By Our Staff Correspondent


WASHINGTON, April 17: One of the objectives of the new military operation launched in south-eastern Afghanistan on Tuesday is said to be to deter a spring-time influx of militants from Pakistan who are allied with Al Qaeda and the Taliban.

The operation, spearheaded by British troops, is the largest since the Shahikot action four weeks ago, and its primary aim is to search and destroy Al Qaeda and Taliban remnants.

But, The Washington Post reported on Wednesday, quoting Pentagon sources, it is also aimed at deterring Pakistani sympathizers from crossing into Afghanistan and further agitating that country at a crucial time. Former King Zahir Shah is scheduled to return to Kabul on Thursday, and his visit is to be followed by the convening of a loya jirga leading to the formation of a new government in June.

In addition, the Post said, “Pakistan itself is expected to become more politically turbulent” with the approach of the April 30 referendum.

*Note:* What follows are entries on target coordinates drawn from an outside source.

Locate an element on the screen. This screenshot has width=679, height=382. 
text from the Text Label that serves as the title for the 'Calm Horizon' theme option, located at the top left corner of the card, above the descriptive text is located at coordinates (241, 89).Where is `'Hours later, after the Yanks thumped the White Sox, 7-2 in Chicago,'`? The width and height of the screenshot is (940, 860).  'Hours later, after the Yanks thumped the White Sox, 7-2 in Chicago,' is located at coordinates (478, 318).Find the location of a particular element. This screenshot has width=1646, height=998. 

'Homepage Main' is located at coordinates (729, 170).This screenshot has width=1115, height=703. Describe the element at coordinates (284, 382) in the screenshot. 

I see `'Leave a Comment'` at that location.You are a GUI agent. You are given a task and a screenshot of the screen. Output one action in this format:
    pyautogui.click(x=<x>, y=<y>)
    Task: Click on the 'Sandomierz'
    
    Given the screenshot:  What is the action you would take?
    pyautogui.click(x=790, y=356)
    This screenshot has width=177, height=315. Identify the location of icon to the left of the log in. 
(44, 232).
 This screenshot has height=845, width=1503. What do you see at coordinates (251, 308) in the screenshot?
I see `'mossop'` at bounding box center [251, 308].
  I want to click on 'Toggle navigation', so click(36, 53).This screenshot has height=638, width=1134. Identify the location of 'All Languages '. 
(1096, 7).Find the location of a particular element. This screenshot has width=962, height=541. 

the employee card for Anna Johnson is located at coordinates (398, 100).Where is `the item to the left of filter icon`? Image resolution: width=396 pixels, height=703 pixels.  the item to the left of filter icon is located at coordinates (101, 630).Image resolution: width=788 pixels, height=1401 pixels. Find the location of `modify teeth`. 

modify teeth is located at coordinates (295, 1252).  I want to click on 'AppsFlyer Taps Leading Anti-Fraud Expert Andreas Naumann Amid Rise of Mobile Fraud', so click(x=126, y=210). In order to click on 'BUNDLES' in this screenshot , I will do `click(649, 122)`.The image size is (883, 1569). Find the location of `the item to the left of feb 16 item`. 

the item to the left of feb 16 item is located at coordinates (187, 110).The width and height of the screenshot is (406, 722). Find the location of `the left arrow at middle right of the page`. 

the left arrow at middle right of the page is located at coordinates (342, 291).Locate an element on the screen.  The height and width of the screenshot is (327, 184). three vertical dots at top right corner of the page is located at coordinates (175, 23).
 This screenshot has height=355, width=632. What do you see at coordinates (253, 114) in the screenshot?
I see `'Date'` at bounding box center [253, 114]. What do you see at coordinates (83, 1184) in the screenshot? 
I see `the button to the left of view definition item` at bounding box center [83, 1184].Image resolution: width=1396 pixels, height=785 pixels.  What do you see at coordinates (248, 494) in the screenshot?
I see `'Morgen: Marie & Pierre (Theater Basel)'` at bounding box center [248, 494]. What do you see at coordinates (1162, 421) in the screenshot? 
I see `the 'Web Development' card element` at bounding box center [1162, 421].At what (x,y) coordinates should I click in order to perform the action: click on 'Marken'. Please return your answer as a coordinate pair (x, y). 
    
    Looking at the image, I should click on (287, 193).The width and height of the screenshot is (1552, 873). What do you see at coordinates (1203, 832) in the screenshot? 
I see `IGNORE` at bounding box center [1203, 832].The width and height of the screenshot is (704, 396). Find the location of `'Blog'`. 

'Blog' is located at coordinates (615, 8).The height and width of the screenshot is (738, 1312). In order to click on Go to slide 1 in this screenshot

The paper says concern about “jihadists” entering Afghanistan as the secondary mountain passes open in spring points to a contradiction in Pakistan’s conduct over the last six months —— “it has done better in cracking down on foreign terrorists, such as members of Al Qaeda, than it has in reeling in its own extremists”. Over the last month, the paper adds, Pakistan conducted high-profile raids that netted more than two dozen suspected foreign terrorists, including Abu Zubaiydah, but it also quietly released about 1,000 Pakistani extremists who were in detention.

Pakistan says it has only freed those who were found to be benign and against whom no case could be established.

OSAMA: In another report on Wednesday, the Post says Osama bin Laden was present during the battle of Tora Bora late last year and managed to escape because of the failure of the US to commit its own ground troops to the search and destruction of the region’s caves. The US had depended on local Afghan militias to spearhead the campaign, and some of them may have colluded in the escape of Taliban and Al Qaeda fighters.

According to the Post, intelligence officials have assembled what they believe to be decisive evidence, from contemporary and subsequent interrogations and intercepted communications, that Osama began the battle of Tora Bora inside the cave complex along Afghanistan’s eastern border. Though there remains a remote chance that he died there, the intelligence community is persuaded that Osama slipped away in the first 10 days of December.

The report does not speculate on Osama’s present whereabouts, though it implies that the Tora Bora operation had provided the best opportunity so far to capture or kill him. US officials in repeated briefings since have said they don’t know whether the Al Qaeda leader is dead or alive.